Try the following command, which should return 1000:

scala> sc.parallelize(1 to 1000).count()

Interactive Python Shell

Alternatively, if you prefer Python, you can use the Python shell:

./bin/pyspark

And run the following command, which should also return 1000:

>>> sc.parallelize(range(1000)).count()

Example Programs

Spark also comes with several sample programs in the examples directory. To run one of them, use ./bin/run-example <class> [params]. For example:

./bin/run-example SparkPi

will run the Pi example locally.

You can set the MASTER environment variable when running examples to submit examples to a cluster. This can be a mesos:// or spark:// URL, "yarn" to run on YARN, and "local" to run locally with one thread, or "local[N]" to run locally with N threads.
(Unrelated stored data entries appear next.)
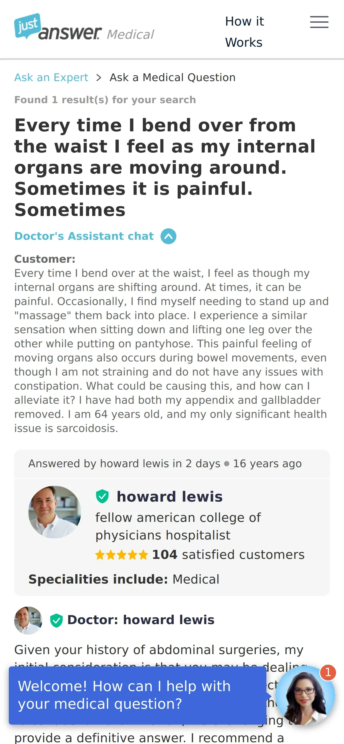The height and width of the screenshot is (744, 344).
Task: Click the Welcome chat message bubble
Action: coord(137,695)
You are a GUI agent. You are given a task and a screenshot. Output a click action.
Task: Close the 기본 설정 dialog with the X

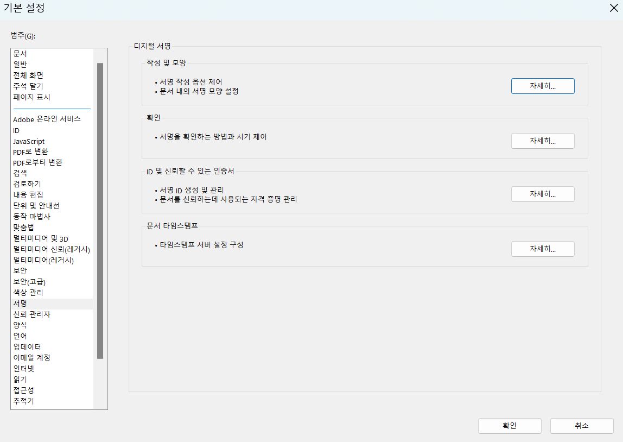click(614, 8)
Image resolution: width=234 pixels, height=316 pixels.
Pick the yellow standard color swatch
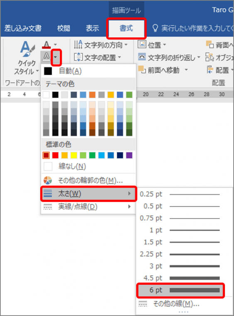click(x=73, y=156)
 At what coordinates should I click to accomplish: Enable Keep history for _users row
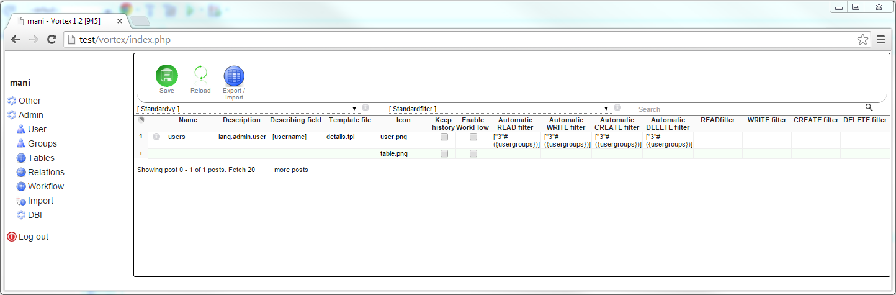point(444,137)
You can also use an abbreviated class name if the class is in the examples package. For instance:

MASTER=spark://host:7077 ./bin/run-example SparkPi

Many of the example programs print usage help if no params are given.

Running Tests

Testing first requires building Spark. Once Spark is built, tests can be run using:

./dev/run-tests

Please see the guidance on how to run tests for a module, or individual tests.
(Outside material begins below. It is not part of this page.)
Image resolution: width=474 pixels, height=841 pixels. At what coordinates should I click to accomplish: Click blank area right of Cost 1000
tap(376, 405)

A Note About Hadoop Versions

Spark uses the Hadoop core library to talk to HDFS and other Hadoop-supported storage systems. Because the protocols have changed in different versions of Hadoop, you must build Spark against the same version that your cluster runs.

Please refer to the build documentation at "Specifying the Hadoop Version" for detailed guidance on building for a particular distribution of Hadoop, including building for particular Hive and Hive Thriftserver distributions.

Configuration

Please refer to the Configuration Guide in the online documentation for an overview on how to configure Spark.

Contributing

Please review the Contribution to Spark guide for information on how to get started contributing to the project.